**Requirement**
This exercise asks for every record to be output again exactly.

**Recorded information**
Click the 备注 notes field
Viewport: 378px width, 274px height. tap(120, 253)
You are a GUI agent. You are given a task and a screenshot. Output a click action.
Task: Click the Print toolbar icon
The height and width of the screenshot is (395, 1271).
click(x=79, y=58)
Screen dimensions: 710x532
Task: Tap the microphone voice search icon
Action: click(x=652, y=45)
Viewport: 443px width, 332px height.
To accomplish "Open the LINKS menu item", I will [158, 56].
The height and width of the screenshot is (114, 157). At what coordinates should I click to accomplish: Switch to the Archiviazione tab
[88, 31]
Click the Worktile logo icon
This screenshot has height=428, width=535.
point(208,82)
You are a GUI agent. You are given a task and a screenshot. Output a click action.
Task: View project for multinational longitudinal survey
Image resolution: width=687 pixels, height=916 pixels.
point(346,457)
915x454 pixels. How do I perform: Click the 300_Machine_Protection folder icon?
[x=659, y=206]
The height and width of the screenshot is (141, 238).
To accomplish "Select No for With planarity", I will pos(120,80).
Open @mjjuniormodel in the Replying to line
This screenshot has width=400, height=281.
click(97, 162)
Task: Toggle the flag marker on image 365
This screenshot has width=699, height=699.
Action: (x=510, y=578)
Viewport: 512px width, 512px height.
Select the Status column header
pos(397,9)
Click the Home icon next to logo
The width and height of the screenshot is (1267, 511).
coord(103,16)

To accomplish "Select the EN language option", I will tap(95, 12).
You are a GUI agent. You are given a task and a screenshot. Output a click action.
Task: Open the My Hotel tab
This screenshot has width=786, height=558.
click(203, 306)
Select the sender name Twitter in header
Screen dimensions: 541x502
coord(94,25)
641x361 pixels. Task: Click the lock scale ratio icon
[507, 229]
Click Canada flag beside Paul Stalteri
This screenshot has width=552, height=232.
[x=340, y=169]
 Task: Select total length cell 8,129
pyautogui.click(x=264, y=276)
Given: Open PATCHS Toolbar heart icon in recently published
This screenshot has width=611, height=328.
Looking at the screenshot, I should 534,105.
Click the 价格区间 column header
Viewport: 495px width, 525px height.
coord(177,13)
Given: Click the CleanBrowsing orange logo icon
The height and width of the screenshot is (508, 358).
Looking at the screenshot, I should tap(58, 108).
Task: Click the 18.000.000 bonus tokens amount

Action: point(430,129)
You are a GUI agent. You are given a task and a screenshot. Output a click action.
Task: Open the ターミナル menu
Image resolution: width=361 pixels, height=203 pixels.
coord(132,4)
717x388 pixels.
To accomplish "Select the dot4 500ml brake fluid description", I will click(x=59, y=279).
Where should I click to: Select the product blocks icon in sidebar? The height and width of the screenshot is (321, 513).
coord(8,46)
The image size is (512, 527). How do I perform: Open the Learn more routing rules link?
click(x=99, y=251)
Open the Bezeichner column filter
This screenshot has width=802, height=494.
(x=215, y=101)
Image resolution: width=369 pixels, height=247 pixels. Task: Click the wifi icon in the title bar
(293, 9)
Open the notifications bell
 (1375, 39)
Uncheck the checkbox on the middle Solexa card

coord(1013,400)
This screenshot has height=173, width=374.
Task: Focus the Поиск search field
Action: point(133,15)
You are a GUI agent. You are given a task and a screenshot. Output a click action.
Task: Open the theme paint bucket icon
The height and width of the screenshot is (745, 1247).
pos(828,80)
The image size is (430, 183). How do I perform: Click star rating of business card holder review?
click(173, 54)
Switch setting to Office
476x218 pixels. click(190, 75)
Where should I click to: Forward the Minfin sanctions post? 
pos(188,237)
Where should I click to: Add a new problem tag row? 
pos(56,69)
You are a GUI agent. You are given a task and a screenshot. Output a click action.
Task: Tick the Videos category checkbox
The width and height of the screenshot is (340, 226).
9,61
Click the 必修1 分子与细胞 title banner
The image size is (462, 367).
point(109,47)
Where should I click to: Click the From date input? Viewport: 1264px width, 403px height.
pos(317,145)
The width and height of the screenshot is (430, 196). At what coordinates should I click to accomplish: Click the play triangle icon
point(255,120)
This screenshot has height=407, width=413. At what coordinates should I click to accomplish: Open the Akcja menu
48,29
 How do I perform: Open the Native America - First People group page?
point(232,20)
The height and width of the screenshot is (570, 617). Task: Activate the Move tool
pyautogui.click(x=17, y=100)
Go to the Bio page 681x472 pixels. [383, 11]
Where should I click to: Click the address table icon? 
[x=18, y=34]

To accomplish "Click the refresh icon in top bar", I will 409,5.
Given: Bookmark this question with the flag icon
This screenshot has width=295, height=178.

**Answer for this exercise**
Click the 备注 notes field
Viewport: 378px width, 274px height. tap(120, 253)
You are a GUI agent. You are given a task and a screenshot. Output a click action.
Task: Click the Print toolbar icon
The height and width of the screenshot is (395, 1271).
click(x=79, y=58)
Screen dimensions: 710x532
Task: Tap the microphone voice search icon
Action: click(x=652, y=45)
Viewport: 443px width, 332px height.
To accomplish "Open the LINKS menu item", I will [158, 56].
The height and width of the screenshot is (114, 157). At what coordinates should I click to accomplish: Switch to the Archiviazione tab
[88, 31]
Click the Worktile logo icon
This screenshot has height=428, width=535.
point(208,82)
You are a GUI agent. You are given a task and a screenshot. Output a click action.
Task: View project for multinational longitudinal survey
Image resolution: width=687 pixels, height=916 pixels.
point(346,457)
915x454 pixels. How do I perform: Click the 300_Machine_Protection folder icon?
[x=659, y=206]
The height and width of the screenshot is (141, 238).
To accomplish "Select No for With planarity", I will pos(120,80).
Open @mjjuniormodel in the Replying to line
This screenshot has width=400, height=281.
click(97, 162)
Task: Toggle the flag marker on image 365
This screenshot has width=699, height=699.
Action: (x=510, y=578)
Viewport: 512px width, 512px height.
Select the Status column header
pos(397,9)
Click the Home icon next to logo
The width and height of the screenshot is (1267, 511).
coord(103,16)

To accomplish "Select the EN language option", I will tap(95, 12).
You are a GUI agent. You are given a task and a screenshot. Output a click action.
Task: Open the My Hotel tab
This screenshot has width=786, height=558.
click(203, 306)
Select the sender name Twitter in header
Screen dimensions: 541x502
coord(94,25)
641x361 pixels. Task: Click the lock scale ratio icon
[507, 229]
Click Canada flag beside Paul Stalteri
This screenshot has width=552, height=232.
[x=340, y=169]
 Task: Select total length cell 8,129
pyautogui.click(x=264, y=276)
Given: Open PATCHS Toolbar heart icon in recently published
This screenshot has width=611, height=328.
Looking at the screenshot, I should 534,105.
Click the 价格区间 column header
Viewport: 495px width, 525px height.
coord(177,13)
Given: Click the CleanBrowsing orange logo icon
The height and width of the screenshot is (508, 358).
Looking at the screenshot, I should tap(58, 108).
Task: Click the 18.000.000 bonus tokens amount

Action: point(430,129)
You are a GUI agent. You are given a task and a screenshot. Output a click action.
Task: Open the ターミナル menu
Image resolution: width=361 pixels, height=203 pixels.
coord(132,4)
717x388 pixels.
To accomplish "Select the dot4 500ml brake fluid description", I will click(x=59, y=279).
Where should I click to: Select the product blocks icon in sidebar? The height and width of the screenshot is (321, 513).
coord(8,46)
The image size is (512, 527). How do I perform: Open the Learn more routing rules link?
click(x=99, y=251)
Open the Bezeichner column filter
This screenshot has width=802, height=494.
(x=215, y=101)
Image resolution: width=369 pixels, height=247 pixels. Task: Click the wifi icon in the title bar
(293, 9)
Open the notifications bell
 (1375, 39)
Uncheck the checkbox on the middle Solexa card

coord(1013,400)
This screenshot has height=173, width=374.
Task: Focus the Поиск search field
Action: point(133,15)
You are a GUI agent. You are given a task and a screenshot. Output a click action.
Task: Open the theme paint bucket icon
The height and width of the screenshot is (745, 1247).
pos(828,80)
The image size is (430, 183). How do I perform: Click star rating of business card holder review?
click(173, 54)
Switch setting to Office
476x218 pixels. click(190, 75)
Where should I click to: Forward the Minfin sanctions post? 
pos(188,237)
Where should I click to: Add a new problem tag row? 
pos(56,69)
You are a GUI agent. You are given a task and a screenshot. Output a click action.
Task: Tick the Videos category checkbox
The width and height of the screenshot is (340, 226).
9,61
Click the 必修1 分子与细胞 title banner
The image size is (462, 367).
point(109,47)
Where should I click to: Click the From date input? Viewport: 1264px width, 403px height.
pos(317,145)
The width and height of the screenshot is (430, 196). At what coordinates should I click to accomplish: Click the play triangle icon
point(255,120)
This screenshot has height=407, width=413. At what coordinates should I click to accomplish: Open the Akcja menu
48,29
 How do I perform: Open the Native America - First People group page?
point(232,20)
The height and width of the screenshot is (570, 617). Task: Activate the Move tool
pyautogui.click(x=17, y=100)
Go to the Bio page 681x472 pixels. [383, 11]
Where should I click to: Click the address table icon? 
[x=18, y=34]

To accomplish "Click the refresh icon in top bar", I will 409,5.
Given: Bookmark this question with the flag icon
This screenshot has width=295, height=178.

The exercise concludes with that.